A batch size is the number of training examples used in one iteration before updating the model's parameters. For 30+ minutes of data batch size 8 is recommended and for less than 30 minutes batch size 4 is recommended.

  • Smaller batch size:

    • Promotes noisier, less stable gradients.
    • More suitable when your dataset is small, less diverse or repetitive.
    • Can lead to instability / divergence or noisy graphs.
    • Generalization might be improved. ‎
  • Bigger batch size:

    • Promotes smoother, more stable gradients.
    • Can be beneficial in cases where your dataset is big and diverse.
    • Can lead to early generalization loss or flat / 'stuck' graphs.
    • Generalization might be worsened.

Be aware that if you're training with 2 GPUs, like in Kaggle's T4x2, the batch size has to be splitted, as each GPU runs the same batch size, for example if you want to train batch size 8, you have to put 4 in the program.


Pretrains

Pretrains are an integral part of making a model, they are basically models that have been trained with many different types of voices, genders, ages, languages, manor of speech and are much longer then normal models. The objective of pretrains is to reduce training time and increase the quality of your model. To make a model without a pretrain you would need several hours of data to make anything decent.

image

How do I use Pretrains?

Applio

  • Go into the training tab and check the 'Custom Pretrained' box and use the drop down to select the pretrain's D and G file.
    • If you dont see a pretrain in the dropdown that means you need to download a pretrain, go into the 'Downloads' tab then go to 'Download Pretrained Models' then use the dropdown to select your sample rate and what pretrain you would like to download, then finally click download.
    • If you want to upload pretrains manually go into your Applio folder then go to rvc\models\pretraineds\pretraineds_custom and place your D and G files there.

Mainline

  • Assuming you have the pretrain you want to use go into your mainline folder then go to assets\pretrained_v2 and place your D and G files there.
  • Then in the 'Train' tab near the train button you can input the location of your pretrain, replace the ending so it's the name of the pretrain you put in pretrained_v2.
image

Where do I find Pretrains?

You can find all of the community made custom pretrains in the pretrain-models channel in AI HUB if you are interested in experimenting.


How do I make Pretrain?

Creating a pretrain is pretty much the same as training a normal model but the dataset is significantly bigger and longer. A bigger dataset for the pretrain equals the best results, regardless of the method you choose.

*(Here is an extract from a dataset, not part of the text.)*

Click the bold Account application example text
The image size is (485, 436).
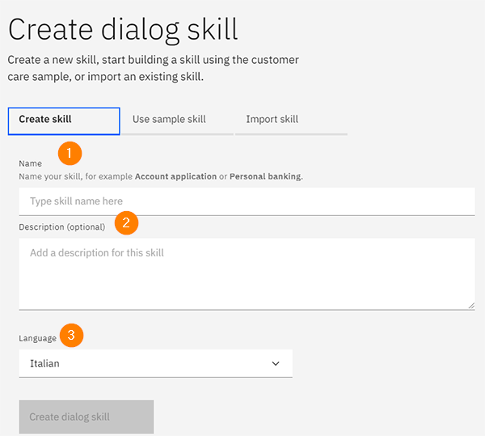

If you are planning to make a multi-speaker pretrain on Applio, you must follow the Applio-only Multi-Speaker dataset structure to ensure the model learns the different identities correctly.

There are two ways of making a pretrain:

  • From scratch: This means you don't use a base pretrain when training. To make a decent from-scratch pretrain, you are going to need a massive dataset (at least 50+ hours of low, mid, and high-quality speech with many different speakers).
  • Finetuning: This means you use an existing pretrain to train your new pretrain. You still need a very large dataset of high-quality speech with many speakers. While around 10 hours of data will work, you are going to get a significantly better result by using a much larger dataset.
    • The advantage of finetuning is that the training time is much shorter than training from scratch. Only a few epochs are needed for finetunes to be viable as pretrains.

Misc

This section contains miscellaneous information about pretrains.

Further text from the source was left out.